Redacción Sentido Común
El presidente de Estados Unidos, Donald Trump, anunció un arancel del 50 % a las importaciones de café brasileño, lo que ha encendido las alertas en América Latina. La medida, que entrará en vigor el 1 de agosto de 2025 si no se logra un acuerdo bilateral, impacta directamente al mayor exportador de café del mundo y podría tener repercusiones en toda la región cafetalera, incluyendo Colombia, Honduras y México.
El mercado ya reacciona con preocupación: los precios del café tipo arábica subieron hasta un 10 % en días recientes, y se prevé que los consumidores estadounidenses enfrenten aumentos en productos cotidianos como el café y el jugo de naranja. Tostadores, distribuidores y cafeterías temen una crisis en la cadena de suministro y alza de costos en el corto plazo.

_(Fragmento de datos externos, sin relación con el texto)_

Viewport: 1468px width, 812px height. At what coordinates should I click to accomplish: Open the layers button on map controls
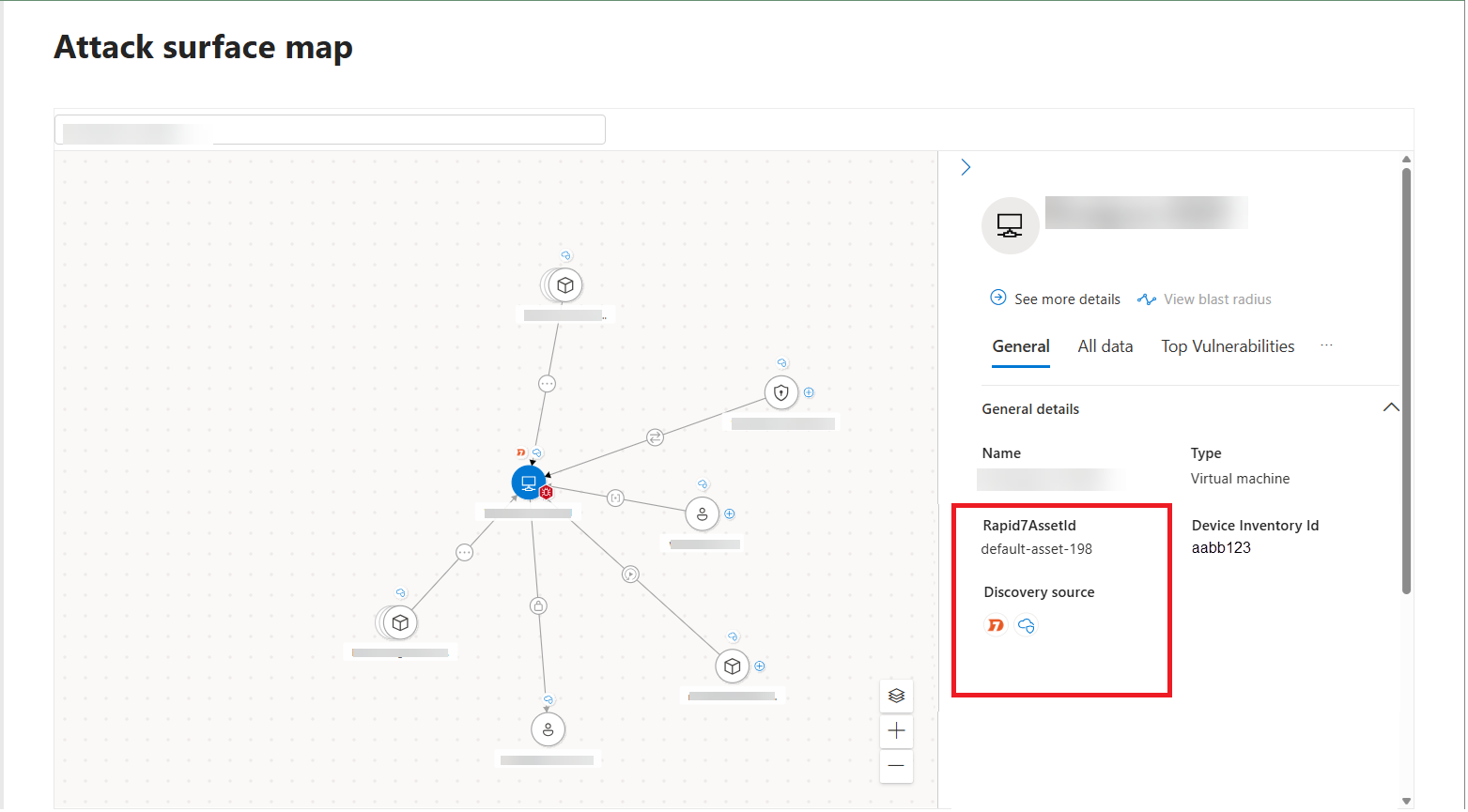(x=896, y=696)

En Brasil, miles de pequeños productores enfrentan una posible pérdida de competitividad y de empleos rurales, mientras que gobiernos latinoamericanos advierten que este tipo de decisiones unilaterales podría desestabilizar la economía agrícola regional. Analistas consideran que la política comercial de Trump representa una amenaza directa para el comercio justo y el desarrollo rural en América Latina.